Eric César Morales is an activist, academic, and interdisciplinary artist. He works as the Resourcing Coordinator for Philly Thrive, a multiracial, cross-class, grassroots environmental and climate justice organization. He received his MA and Ph.D. in Cultural Studies from Indiana University, with his master’s thesis focusing on the representation of Latinos in the media and his doctoral dissertation exploring issues of cultural appropriation and globalization. He has taught several university courses on Latinos in Film/Literature and has been a discussant at numerous film festivals, including the Philadelphia Latino Arts and Film Festival (PLAFF). His published academic works have been featured in the Oxford Handbook of American Folklore, Race and Pedagogy Journal: Teaching and Learning for Justice, and the Journal of American Folklore.  His artistic practice encompasses creative writing, dance, and culturally rooted crafts made from natural materials. His forthcoming creative writing publication, “La Llorona’s Tears” will appear in the book, Weeping Women: La Llorona’s Presence in Modern Latinx and Chicanx Lore (2024), published by Trinity University Press. He has performed indigenous dance presentations in Tahiti, California, Indiana, Pennsylvania, and has even done a solo performance for Superbowl Village. Currently, he coalesced and is working with a collective of Latine artists to produce Amor y Familia: Lotería in Philadelphia—a project that reinvents a 130+ year old Mexican board game, Lotería, to create a safe, fun, and loving environment where Latine families can learn about inclusive terminology and practices around gender, sexuality, and sexual health.



Ileana Doble Hernandez



Ileana Doble Hernandez is a visual artist who believes that art has the power to make people care, this is why she has been making art for over a decade, as a form of activism. Drawing from her experience as an immigrant and mother, Hernandez creates work that asks the audience to confront issues like gun violence and immigration. Recently her works have been shown at the Old Stone House Museum in Brooklyn, and in her current home state of Massachusetts at the Boston City Hall, the Griffin Museum of Photography and the Worcester Art Museum. An interview and profile of her show at the Griffin Museum was produced and aired by ABC's WCVB Chronicle earlier this year. This Fall and until the end of January, the Danforth Museum is presenting an exhibition of works made by Hernandez during the last six years. Ileana's practice and works have been featured in more than 30 online and print publications, including The New York Times, Hyperallergic, Musee Magazine and Art Scope. Hernandez was a resident of the inaugural 3-year Studio Residency cohort at the Boston Center for the Arts from 2021-24 and she’s the recipient of several fellowships including the 2020 Saul Zaentz Innovation Fund,  the 2021 Leadership Institute of the National Association of Latino Arts and Cultures, and the 2023 Creative Entrepreneur Fellowship from the Boston Arts and Business Council. This year she became a 2024 Collective Futures Fund grantee.
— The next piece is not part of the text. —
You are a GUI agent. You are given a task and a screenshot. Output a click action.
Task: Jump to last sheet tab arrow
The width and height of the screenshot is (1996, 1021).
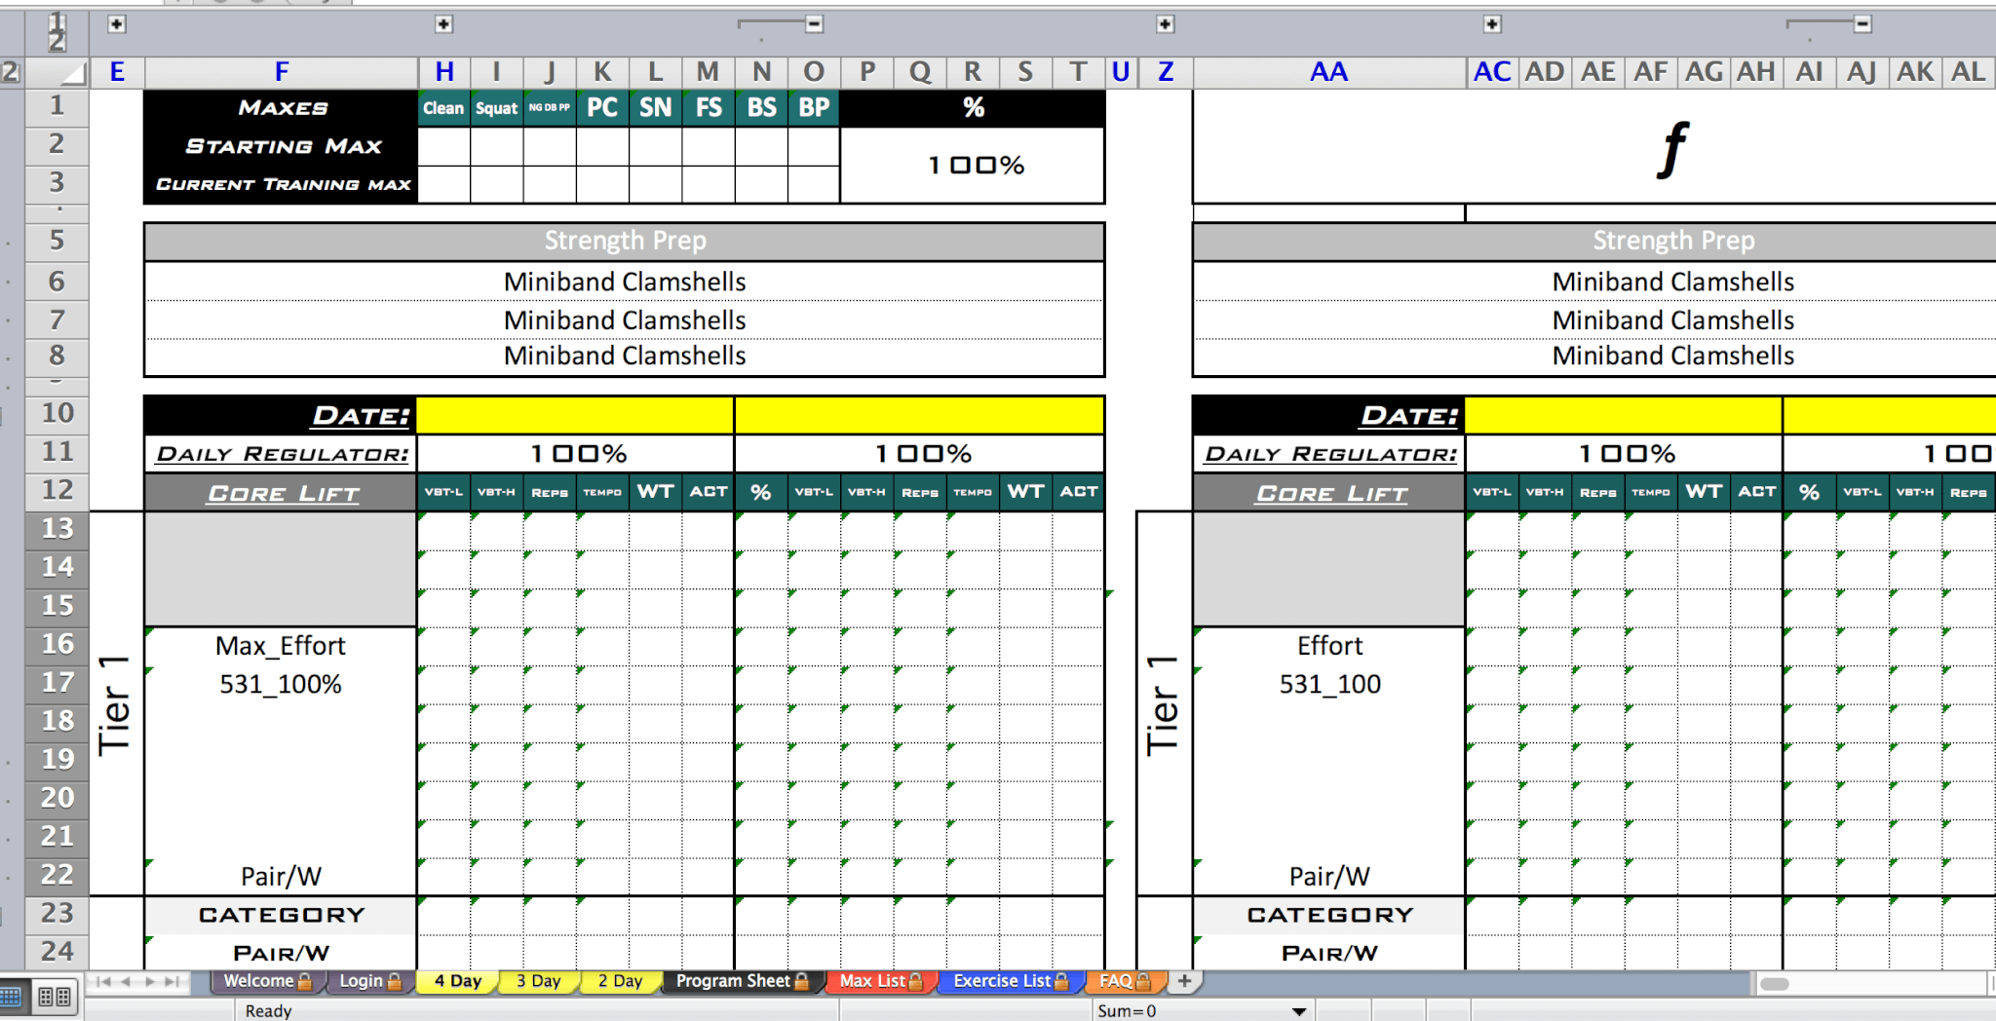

Nadia Hironaka & Matthew Suib



The Philadelphia-based artists have been collaborators since 2008. They are recipients of several honored awards including a 2015 Guggenheim Foundation Fellowship, Pew Fellowships in the Arts and Fellowships from CFEVA and Pennsylvania Council on the Arts. Their work has been widely exhibited both domestically and abroad at venues including, Fondazione MAXXI (Rome), New Media Gallery (Vancouver), The Institute of Contemporary Art (Philadelphia), UCLA Hammer Museum, PS1/MoMA, Philadelphia Museum of Art and Arizona State University Art Museum. They have been artists-in-residence at the Headlands Center for the Arts, the Banff Centre, Marble House Project and the Millay Colony for Arts. Matthew Suib is co-founder of Greenhouse Media and Nadia Hironaka serves as a professor and department chair of film and video at the Maryland Institute College of Art. Hironaka & Suib are represented by Locks Gallery. The couple, along with their daughter reside in South Philly.



Creative Contributions

Emily Kobert




Emily Kobert is an artist and animator living in Baltimore, MD. She finds tenderness in textures of moving materials and emotional honesty in hand-drawn lines. Living in the minutia of frame-by-frame animation, she finds pleasure in process and uses drawing as a tool to channel memory. Originally from South Florida, somewhere that feels made up, she is interested in how we tell stories of where we are from and larger narratives of place.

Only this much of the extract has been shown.